**WHAT IS REQUIRED**.
Repeat the records below word for word.

**MATERIAL TO PROCESS**.

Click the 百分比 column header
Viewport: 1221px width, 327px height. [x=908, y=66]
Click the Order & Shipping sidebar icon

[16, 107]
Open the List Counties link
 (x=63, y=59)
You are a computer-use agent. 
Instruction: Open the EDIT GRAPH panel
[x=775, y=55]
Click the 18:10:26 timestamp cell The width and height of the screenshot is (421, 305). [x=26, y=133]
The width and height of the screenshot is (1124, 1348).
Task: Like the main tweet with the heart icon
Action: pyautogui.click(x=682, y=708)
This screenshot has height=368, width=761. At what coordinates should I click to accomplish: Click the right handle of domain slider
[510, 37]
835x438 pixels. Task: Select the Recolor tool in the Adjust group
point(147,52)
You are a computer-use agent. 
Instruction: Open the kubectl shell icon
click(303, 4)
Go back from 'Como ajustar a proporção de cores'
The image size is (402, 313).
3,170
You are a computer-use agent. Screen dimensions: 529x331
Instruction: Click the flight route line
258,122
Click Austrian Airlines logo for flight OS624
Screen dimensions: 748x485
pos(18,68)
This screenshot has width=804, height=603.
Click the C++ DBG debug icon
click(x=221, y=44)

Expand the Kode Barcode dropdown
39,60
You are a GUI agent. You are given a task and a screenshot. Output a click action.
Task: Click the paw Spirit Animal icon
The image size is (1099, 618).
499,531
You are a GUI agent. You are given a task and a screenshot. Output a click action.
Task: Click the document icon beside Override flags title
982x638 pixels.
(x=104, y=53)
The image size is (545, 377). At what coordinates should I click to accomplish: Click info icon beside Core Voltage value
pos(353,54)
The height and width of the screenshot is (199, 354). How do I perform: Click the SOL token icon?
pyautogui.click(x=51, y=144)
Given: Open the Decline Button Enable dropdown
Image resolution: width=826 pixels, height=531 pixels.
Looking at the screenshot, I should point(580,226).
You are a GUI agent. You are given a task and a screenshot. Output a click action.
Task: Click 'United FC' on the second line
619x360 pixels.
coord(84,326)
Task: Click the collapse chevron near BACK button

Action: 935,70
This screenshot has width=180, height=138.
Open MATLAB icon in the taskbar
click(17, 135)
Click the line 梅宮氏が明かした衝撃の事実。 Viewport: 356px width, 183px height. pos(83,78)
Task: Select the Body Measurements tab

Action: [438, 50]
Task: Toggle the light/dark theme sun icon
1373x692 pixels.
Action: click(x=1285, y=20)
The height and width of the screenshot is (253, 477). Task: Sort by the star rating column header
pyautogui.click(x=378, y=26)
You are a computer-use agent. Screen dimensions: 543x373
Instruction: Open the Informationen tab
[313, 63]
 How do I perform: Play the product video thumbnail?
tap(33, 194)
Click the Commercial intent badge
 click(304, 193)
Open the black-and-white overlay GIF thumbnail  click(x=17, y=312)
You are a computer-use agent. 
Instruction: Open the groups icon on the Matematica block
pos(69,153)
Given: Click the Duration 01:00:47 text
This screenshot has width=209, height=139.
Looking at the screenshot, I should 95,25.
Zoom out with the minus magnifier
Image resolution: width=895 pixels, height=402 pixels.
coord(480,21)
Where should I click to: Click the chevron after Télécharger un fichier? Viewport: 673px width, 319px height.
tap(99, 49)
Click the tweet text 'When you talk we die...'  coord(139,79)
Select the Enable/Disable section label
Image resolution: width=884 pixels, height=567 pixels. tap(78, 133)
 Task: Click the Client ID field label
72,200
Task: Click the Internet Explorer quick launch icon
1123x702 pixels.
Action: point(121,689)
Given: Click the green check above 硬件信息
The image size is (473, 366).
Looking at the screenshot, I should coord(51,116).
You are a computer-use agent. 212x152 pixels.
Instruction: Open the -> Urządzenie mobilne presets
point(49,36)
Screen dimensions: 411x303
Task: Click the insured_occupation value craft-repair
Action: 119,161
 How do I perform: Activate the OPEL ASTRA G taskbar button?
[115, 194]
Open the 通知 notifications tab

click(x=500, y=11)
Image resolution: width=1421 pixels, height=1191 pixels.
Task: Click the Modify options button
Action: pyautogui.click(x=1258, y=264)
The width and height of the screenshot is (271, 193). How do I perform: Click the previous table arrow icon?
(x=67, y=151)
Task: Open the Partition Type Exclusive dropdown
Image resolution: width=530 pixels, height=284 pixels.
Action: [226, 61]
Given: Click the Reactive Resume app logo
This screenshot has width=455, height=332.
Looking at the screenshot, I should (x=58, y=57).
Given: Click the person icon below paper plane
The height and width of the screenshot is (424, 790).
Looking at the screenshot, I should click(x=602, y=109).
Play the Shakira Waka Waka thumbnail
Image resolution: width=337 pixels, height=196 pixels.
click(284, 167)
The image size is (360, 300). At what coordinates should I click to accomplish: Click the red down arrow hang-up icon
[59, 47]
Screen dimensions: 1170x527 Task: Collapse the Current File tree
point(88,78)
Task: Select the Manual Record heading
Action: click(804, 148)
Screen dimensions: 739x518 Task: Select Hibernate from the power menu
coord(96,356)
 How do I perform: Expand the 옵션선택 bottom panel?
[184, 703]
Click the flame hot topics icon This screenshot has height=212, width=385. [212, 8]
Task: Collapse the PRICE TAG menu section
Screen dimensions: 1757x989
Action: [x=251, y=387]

**FINAL ANSWER**.
Click the 百分比 column header
Viewport: 1221px width, 327px height. [x=908, y=66]
Click the Order & Shipping sidebar icon

[16, 107]
Open the List Counties link
 (x=63, y=59)
You are a computer-use agent. 
Instruction: Open the EDIT GRAPH panel
[x=775, y=55]
Click the 18:10:26 timestamp cell The width and height of the screenshot is (421, 305). [x=26, y=133]
The width and height of the screenshot is (1124, 1348).
Task: Like the main tweet with the heart icon
Action: pyautogui.click(x=682, y=708)
This screenshot has height=368, width=761. At what coordinates should I click to accomplish: Click the right handle of domain slider
[510, 37]
835x438 pixels. Task: Select the Recolor tool in the Adjust group
point(147,52)
You are a computer-use agent. 
Instruction: Open the kubectl shell icon
click(303, 4)
Go back from 'Como ajustar a proporção de cores'
The image size is (402, 313).
3,170
You are a computer-use agent. Screen dimensions: 529x331
Instruction: Click the flight route line
258,122
Click Austrian Airlines logo for flight OS624
Screen dimensions: 748x485
pos(18,68)
This screenshot has width=804, height=603.
Click the C++ DBG debug icon
click(x=221, y=44)

Expand the Kode Barcode dropdown
39,60
You are a GUI agent. You are given a task and a screenshot. Output a click action.
Task: Click the paw Spirit Animal icon
The image size is (1099, 618).
499,531
You are a GUI agent. You are given a task and a screenshot. Output a click action.
Task: Click the document icon beside Override flags title
982x638 pixels.
(x=104, y=53)
The image size is (545, 377). At what coordinates should I click to accomplish: Click info icon beside Core Voltage value
pos(353,54)
The height and width of the screenshot is (199, 354). How do I perform: Click the SOL token icon?
pyautogui.click(x=51, y=144)
Given: Open the Decline Button Enable dropdown
Image resolution: width=826 pixels, height=531 pixels.
Looking at the screenshot, I should point(580,226).
You are a GUI agent. You are given a task and a screenshot. Output a click action.
Task: Click 'United FC' on the second line
619x360 pixels.
coord(84,326)
Task: Click the collapse chevron near BACK button

Action: 935,70
This screenshot has width=180, height=138.
Open MATLAB icon in the taskbar
click(17, 135)
Click the line 梅宮氏が明かした衝撃の事実。 Viewport: 356px width, 183px height. pos(83,78)
Task: Select the Body Measurements tab

Action: [438, 50]
Task: Toggle the light/dark theme sun icon
1373x692 pixels.
Action: click(x=1285, y=20)
The height and width of the screenshot is (253, 477). Task: Sort by the star rating column header
pyautogui.click(x=378, y=26)
You are a computer-use agent. Screen dimensions: 543x373
Instruction: Open the Informationen tab
[313, 63]
 How do I perform: Play the product video thumbnail?
tap(33, 194)
Click the Commercial intent badge
 click(304, 193)
Open the black-and-white overlay GIF thumbnail  click(x=17, y=312)
You are a computer-use agent. 
Instruction: Open the groups icon on the Matematica block
pos(69,153)
Given: Click the Duration 01:00:47 text
This screenshot has width=209, height=139.
Looking at the screenshot, I should 95,25.
Zoom out with the minus magnifier
Image resolution: width=895 pixels, height=402 pixels.
coord(480,21)
Where should I click to: Click the chevron after Télécharger un fichier? Viewport: 673px width, 319px height.
tap(99, 49)
Click the tweet text 'When you talk we die...'  coord(139,79)
Select the Enable/Disable section label
Image resolution: width=884 pixels, height=567 pixels. tap(78, 133)
 Task: Click the Client ID field label
72,200
Task: Click the Internet Explorer quick launch icon
1123x702 pixels.
Action: point(121,689)
Given: Click the green check above 硬件信息
The image size is (473, 366).
Looking at the screenshot, I should coord(51,116).
You are a computer-use agent. 212x152 pixels.
Instruction: Open the -> Urządzenie mobilne presets
point(49,36)
Screen dimensions: 411x303
Task: Click the insured_occupation value craft-repair
Action: 119,161
 How do I perform: Activate the OPEL ASTRA G taskbar button?
[115, 194]
Open the 通知 notifications tab

click(x=500, y=11)
Image resolution: width=1421 pixels, height=1191 pixels.
Task: Click the Modify options button
Action: pyautogui.click(x=1258, y=264)
The width and height of the screenshot is (271, 193). How do I perform: Click the previous table arrow icon?
(x=67, y=151)
Task: Open the Partition Type Exclusive dropdown
Image resolution: width=530 pixels, height=284 pixels.
Action: [226, 61]
Given: Click the Reactive Resume app logo
This screenshot has width=455, height=332.
Looking at the screenshot, I should (x=58, y=57).
Given: Click the person icon below paper plane
The height and width of the screenshot is (424, 790).
Looking at the screenshot, I should click(x=602, y=109).
Play the Shakira Waka Waka thumbnail
Image resolution: width=337 pixels, height=196 pixels.
click(284, 167)
The image size is (360, 300). At what coordinates should I click to accomplish: Click the red down arrow hang-up icon
[59, 47]
Screen dimensions: 1170x527 Task: Collapse the Current File tree
point(88,78)
Task: Select the Manual Record heading
Action: click(804, 148)
Screen dimensions: 739x518 Task: Select Hibernate from the power menu
coord(96,356)
 How do I perform: Expand the 옵션선택 bottom panel?
[184, 703]
Click the flame hot topics icon This screenshot has height=212, width=385. [212, 8]
Task: Collapse the PRICE TAG menu section
Screen dimensions: 1757x989
Action: [x=251, y=387]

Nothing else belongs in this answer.